Former North Carolina biker chief William (Chains) Flamont died in a motorcycle crash this fall. The 70-year old Flamont headed the Charlotte chapter of The Outlaws Motorcycle Club in the 1970s and first part of the 1980s, but had hung up his renegade biker spurs following a federal prison sentence. He was killed instantly when his Harley Davidson motorcycle collided with a Jeep Grand Cherokee on September 26 driving on Highway 70 in Hickory, North Carolina.

For most of the 1970s, the Charlotte area Outlaws were at war with the Hells Angels Motorcycle Club for control of drugs and prostitution in the Queen City, a southeast biker hub invaded by the Midwest-based Outlaws and west coast-based Hells Angels at the beginning of the decade. Authorities chalked up at least a dozen gangland homicides to the unrest. For The Outlaws, the city of Charlotte served as a key way station for the club’s narcotics trafficking ventures, which spanned from up north in Detroit and Chicago all the way down to the vice hotbed of South Florida.

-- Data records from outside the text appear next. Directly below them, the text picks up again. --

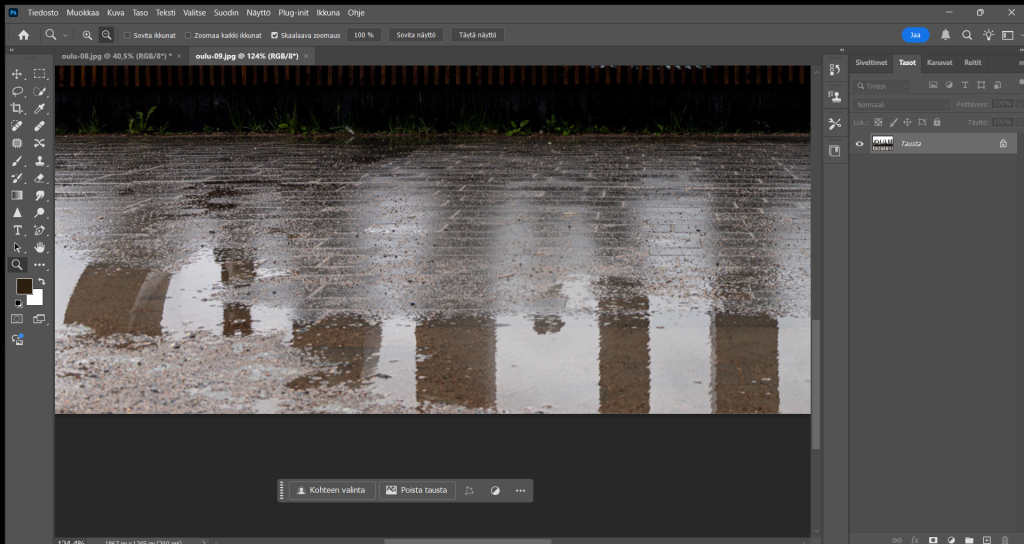This screenshot has width=1024, height=544.
Task: Uncheck Skaalaava zoomaus checkbox
Action: click(x=275, y=35)
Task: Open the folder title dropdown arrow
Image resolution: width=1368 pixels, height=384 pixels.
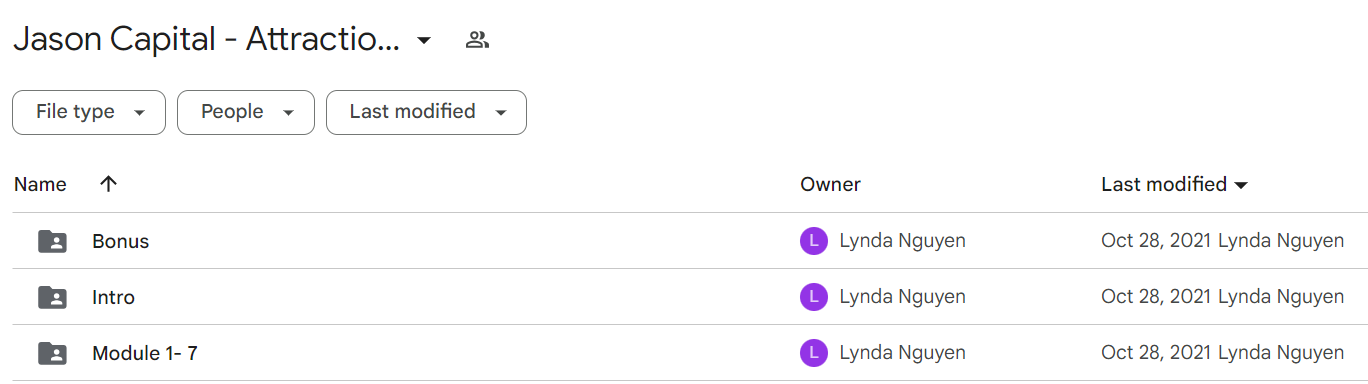Action: (x=424, y=41)
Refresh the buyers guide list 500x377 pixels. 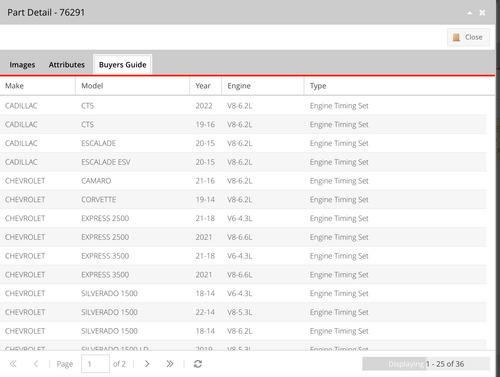tap(198, 364)
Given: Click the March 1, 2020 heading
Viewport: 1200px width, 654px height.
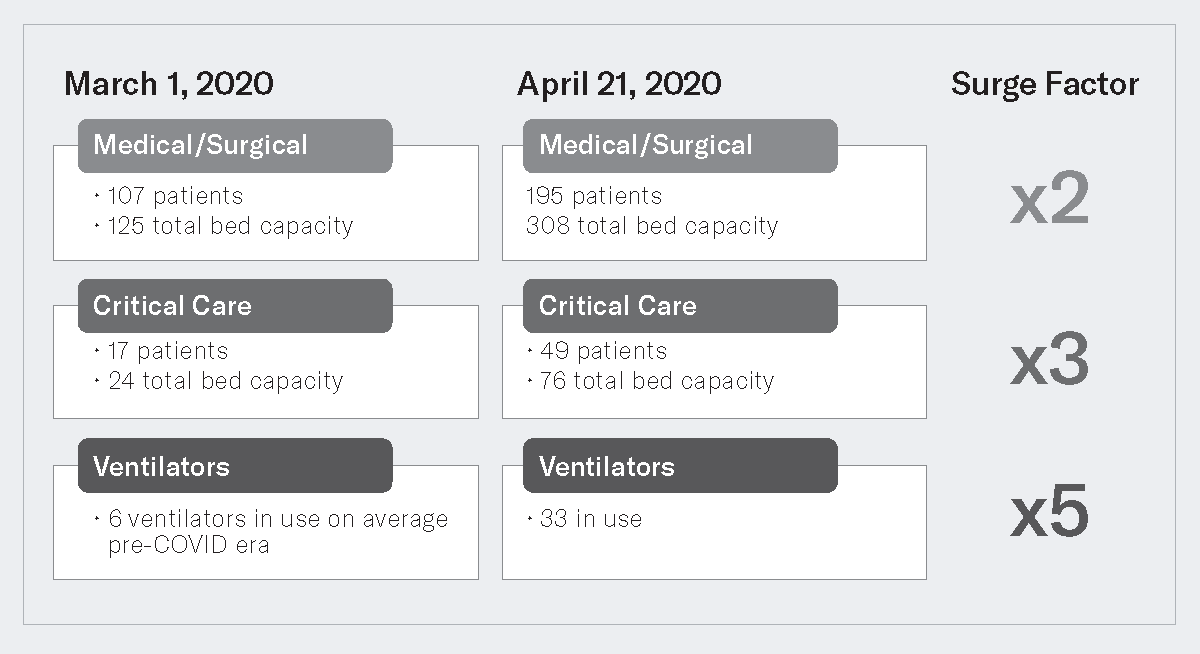Looking at the screenshot, I should click(169, 84).
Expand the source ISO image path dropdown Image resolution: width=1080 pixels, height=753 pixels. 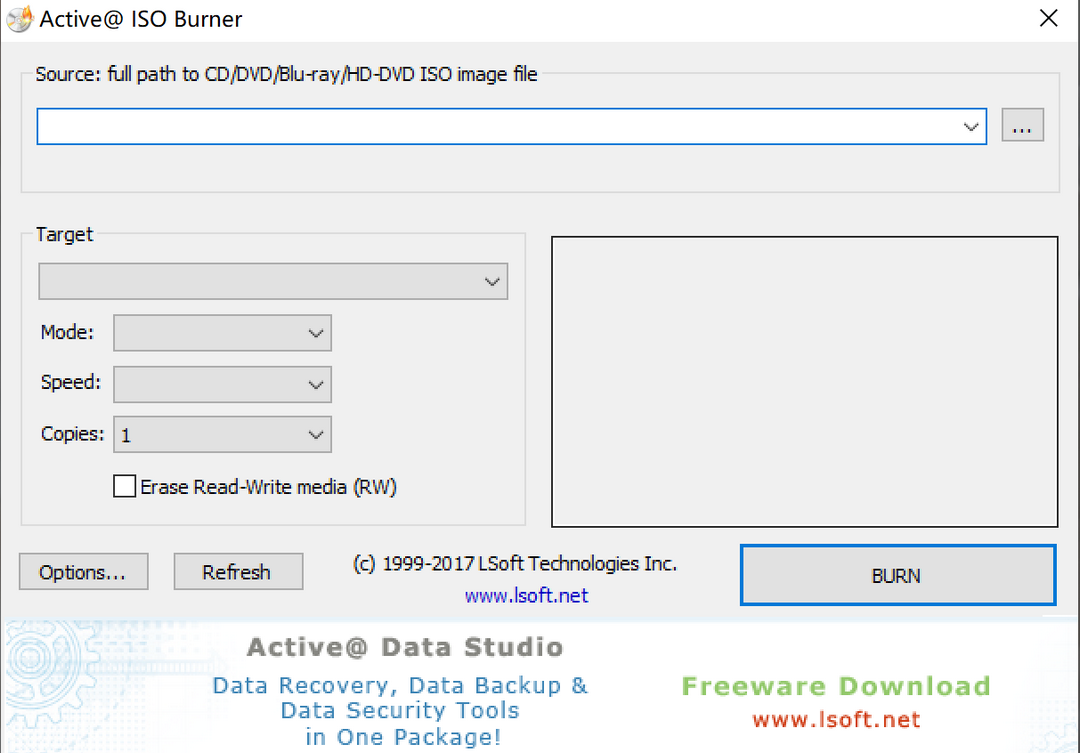coord(969,126)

Tagged by the government as the most powerful biker boss in North Carolina, Flamont was busted in an FBI sting in November 1982 for his role at the center of a cocaine and marijuana distribution ring. A group of undercover FBI agents had infiltrated Charlotte’s biker underworld months earlier as part of a high-priority investigation into the club dubbed Operation Countervail. Flamont only ended up doing two years behind bars and retired from being president of the Charlotte Outlaws upon walking free, going to work for a local Harley Davidson dealership instead.

On an early morning in the summer of 1979, Flamont was the first person to discover the gory bloodshed in the Queen City’s notorious July 4th Massacre, the mass murder of three Outlaws, a teenage girl and a 28-year old man inside the Outlaws clubhouse in Charlotte — victims of an internal club squabble gone wrong. Traveling back to the Outlaws headquarters after a late-night of partying, Flamont found club members William (Mouse) Dronenberg, Leonard (Terrible Terry) Henderson and William (Waterhead) Allen, along with Bridgette (The Midget) Benfield and Randy Feazell, all shot to death. They had been slain in their sleep.

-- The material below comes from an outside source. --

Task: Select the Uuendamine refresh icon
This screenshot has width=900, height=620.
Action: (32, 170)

Benfield, days shy of her 18th birthday, was Henderson’s girlfriend. Feazell had recently met and befriended Mouse Dronenberg, the club’s designated tattoo artist, and was staying overnight at the clubhouse. Terrible Terry Henderson was the Charlotte Outlaws’ top enforcer. Waterhead Allen had fallen asleep standing guard at the clubhouse doorway when he was shot dead.

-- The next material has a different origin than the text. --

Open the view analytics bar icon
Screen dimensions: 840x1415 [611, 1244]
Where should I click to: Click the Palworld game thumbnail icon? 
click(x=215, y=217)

Police in Charlotte only just closed the infamous quintuple slaying in 2011, placing responsibility for the heinous crime at the feet of former Outlaws probationary member Greg (Angel) Lindaman and his best friend Randy Pigg, another biker world figure from the region. Lindaman had been cut loose as a “probie” and was feuding with Henderson in the weeks preceding the massacre. He passed away in a car crash in Texas in 1990. Pigg died of cancer in 2007.